Le parti e il tutto. Via Suffragio, le auto e un’ipotesi diversa di città.

Lug 23, 2021 | Comunicati, Cultura, creatività e innovazione, Federico Zappini, Futura Trento, La voce di Futura, News, Partecipazione e comunità, Visioni

La città non è un corpo statico e omogeneo. Si compone di parzialità, di frammenti, di parti. Compito di chi intende progettarla e amministrarla è quello di preservarne e valorizzarne la biodiversità.

Per farlo servono pazienza per gestire i conflitti emergenti, generosità per ampliare il più possibile gli spazi della partecipazione, curiosità per saper raccogliere gli stimoli che l’osservazione dello spazio urbano offre.

Cura – infine – per reinterpretarli in nome di un bene comune che è allo stesso tempo e in momenti diversi compromesso tra molteplici interpretazioni della realtà e sfida ambiziosa alle resistenze e alle abitudini.

Se esco dalla libreria che da quasi tre anni gestisco insieme a Elisa – in via San Martino 78 – trovo quello che in molti definiscono un piccolo miracolo. Centocinquanta metri di via con sede stradale portata al raso dei marciapiedi e restituita all’uso prioritario di pedoni e ciclisti, vogliano essi transitare, soffermarsi in uno dei plateatici presenti, acquistare qualcosa nei negozi situati ai pianterreni della via.

Tale scelta è stata la premessa per una nuova progettazione, urbanistico/architettonica, funzionale e sociale.

Da lunedì scorso anche via Suffragio ha un nuovo volto. E’ vietata la sosta, se non per un rapido carico/scarico. La sperimentazione (fino all’autunno) prevede anche fasce orarie – in fase di valutazione, sulla base dell’osservazione in atto – di completa pedonalizzazione e l’istituzione di un doppio senso di marcia ciclabile sull’intero tratto.

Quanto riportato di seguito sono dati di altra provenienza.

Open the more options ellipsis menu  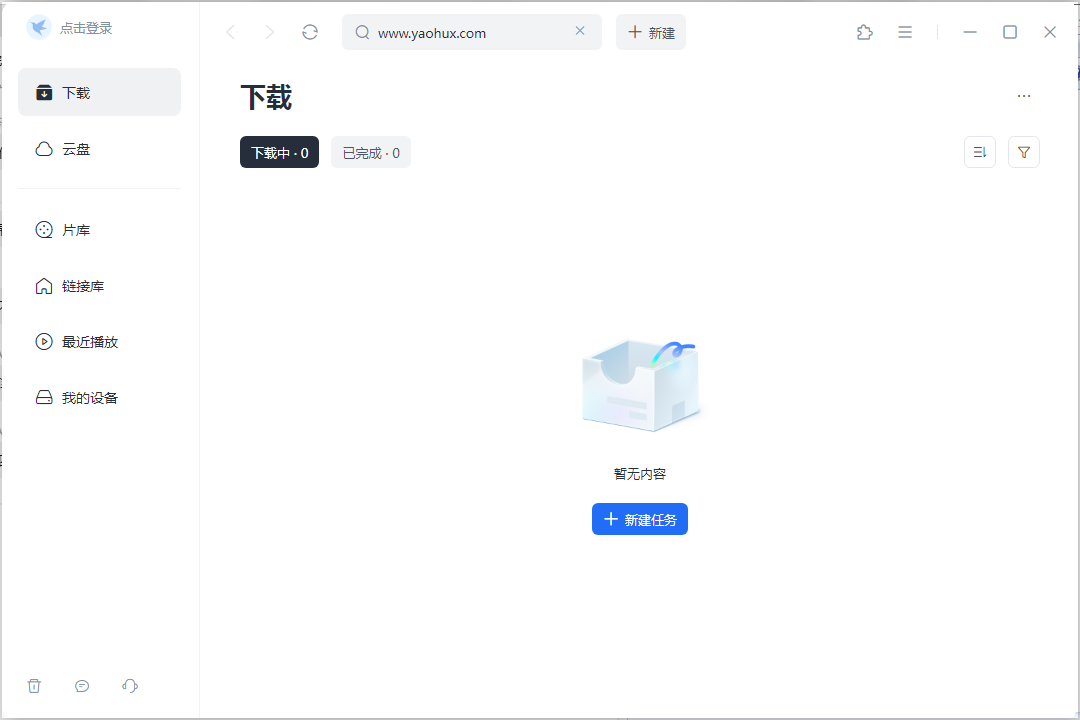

Sbaglieremmo a ridurre la questione a “sola” razionalizzazione dell’offerta di parcheggi nel centro storico, che pure è un tema che ha bisogno di una gestione organica. Si tratta, e lo ha ricordato con la giusta enfasi il Sindaco Franco Ianeselli, della conferma dell’obiettivo di lavorare per una città sempre più vivibile, ipotesi che passa anche per il superamento dell’automobile e del suo uso massiccio.

Tenere insieme le parti e il tutto. Ricucire visione e concretezza. Praticare l’ascolto e la co-progettazione. Questa è la rotta.

Ecco allora che l’operazione via Suffragio dialoga in maniera diretta con la trasformazione in zona 30 della seconda parte di San Martino – fino a Largo Nazario Sauro – e l’atteso rifacimento di Piazza della Mostra. La cornice ancora più estesa a cui fare riferimento è quella del nuovo PUMS – Piano Urbano della Mobilità Sostenibile – che avrà il compito di rendere sistemici e interconnessi i vari percorsi ciclabili e di riflettere sui flussi di traffico da e verso la collina (Via della Pontara, Via Pietrastretta, Via Malvasia) e su via Brennero, con il suo necessario declassamento al fine di ridurne la portata (per quantità e velocità del traffico) e predisporla ad ospitare la tramvia che dovrebbe servire l’asse nord/sud della città.

In quello stesso frangente non sarà secondario tenere in debita considerazione l’impatto – urbanistico e cantieristico – della circonvallazione ferroviaria, il cui progetto definitivo ancora non si conosce e su cui ci sarà bisogno di un surplus di confronto con la cittadinanza.

Ma non sono questi gli unici livelli da tenere in considerazione.

Parallelamente agli interventi materiali dovrà iniziare un percorso di tipo sociale e culturale che interagisca con gli spazi vuoti o non completamente utilizzati dello spazio urbano.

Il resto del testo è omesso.